First of all, I was completely turned off that these characters ended up in bed the first night they met – never mind that it wasn’t even passion that got them there. Rhiannon is addicted to the opiates she grows in her garden, and has been using the drugs as a way of drowning her sorrows at the death of her husband. Being a doctor, Julian attempts to stop her from taking anymore drugs. She eventually passes out and he stays with her in her room to ensure she will be all right. Rhiannon begins dreaming about making love with her husband, and one thing leads to another, and they become intimate. Rhiannon doesn’t even remember it the next day! I found this whole scene to be in very poor taste.
In addition, the issue of Rhiannon going through withdrawal from the opiates is introduced briefly and then dropped completely, which I found to be totally unbelievable. I found it absurd a person could go through withdrawal one night and then seemingly “forget” about the drug addiction thereafter.

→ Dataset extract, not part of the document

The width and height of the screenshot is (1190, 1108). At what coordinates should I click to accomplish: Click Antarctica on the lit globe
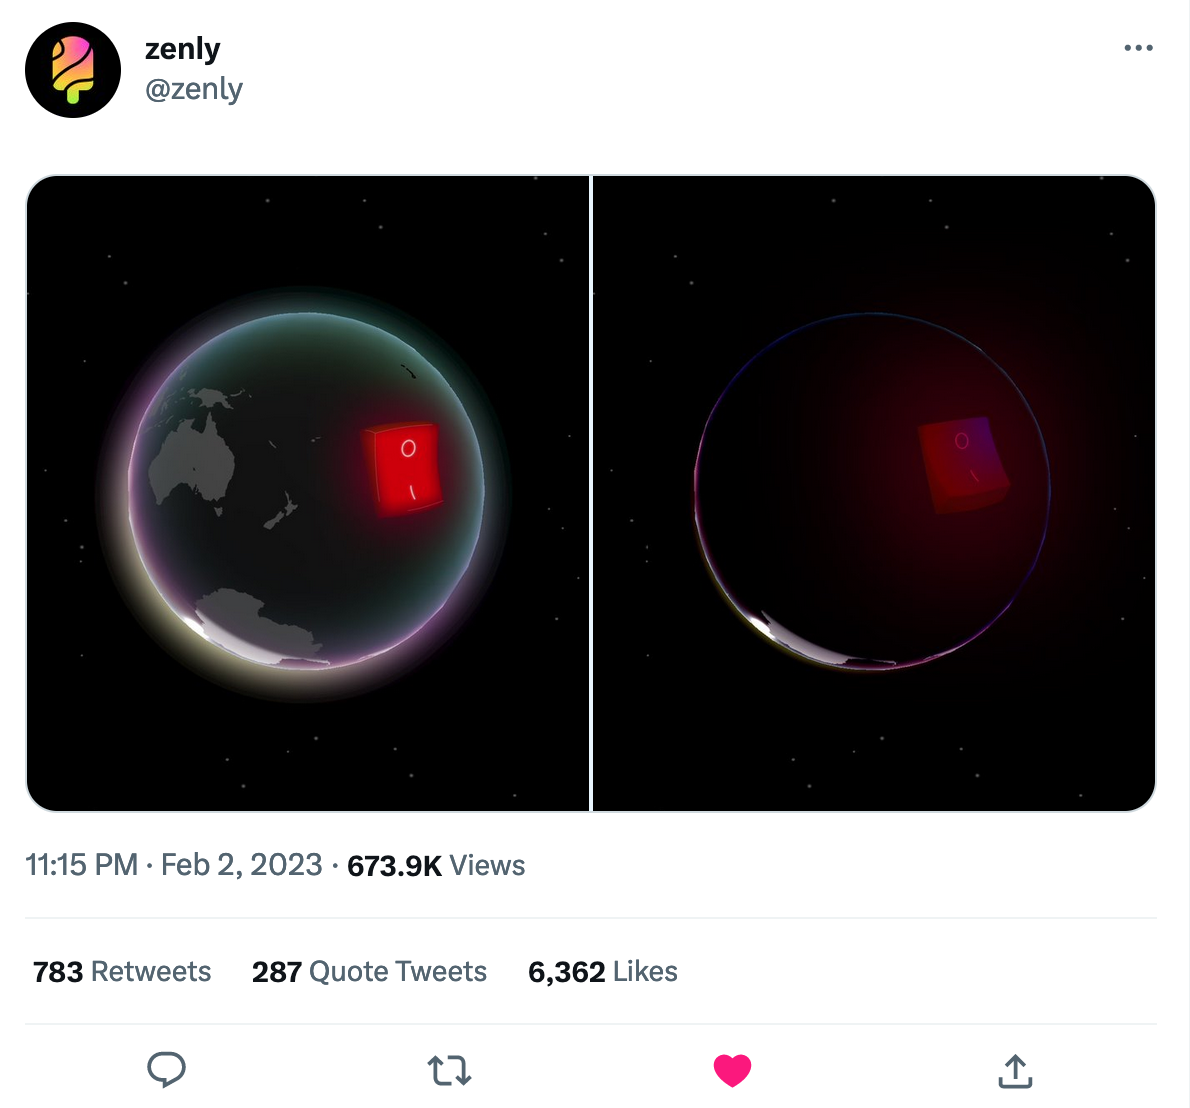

Julian decides he needs Rhiannon’s help (to save his cousin who has been injured in a battle), so he kidnaps her. Rhiannon and Julian are obviously enemies only brought together due to the circumstances of war and their common talent for healing. I found passion to be sorely lacking between them. I know there is a fine line between love and hate, but I really took their relationship to be mostly hate.
This story was hard to follow because of the massive introductions of several of Julian’s relatives. A lot of the time, I wasn’t sure who the main hero and heroine were since Julian and Rhiannon spent a lot of time apart (being on opposing sides of the war, of course) and the story seemed to jump the focus from Julian to a brother or a sister or cousin quite often.
I liked the characters, but they lacked passion. They eventually discovered their love, but it seemed forced after everything that had gone on between them. Add to that the fact they didn’t spend much time together, and I wondered how they could even know they were in love since they really didn’t know each other. There was also too much focus on the war, especially the Battle of Gettysburg. If I wanted a history lesson, I would go back to school. Don’t get me wrong, I love history and historical romance, but the author focused more on the war – military maneuvers and the like – than she did on the romance.
The book also left a lot of loose ends. With all of the characters roaming through Glory, this reader was left with a sense of “well, what happened to…?” Readers looking for closure will be disappointed by the number of sub-plots left unresolved.
Who should read this book? Die-hard Heather Graham fans, readers who love lots and lots of history, and those who read Graham’s earlier Surrender. Who should take a pass? Readers who prefer “historical wallpaper,” those who don’t enjoy lengthy hero/heroine separations, and those who need to understand why two people fall in love.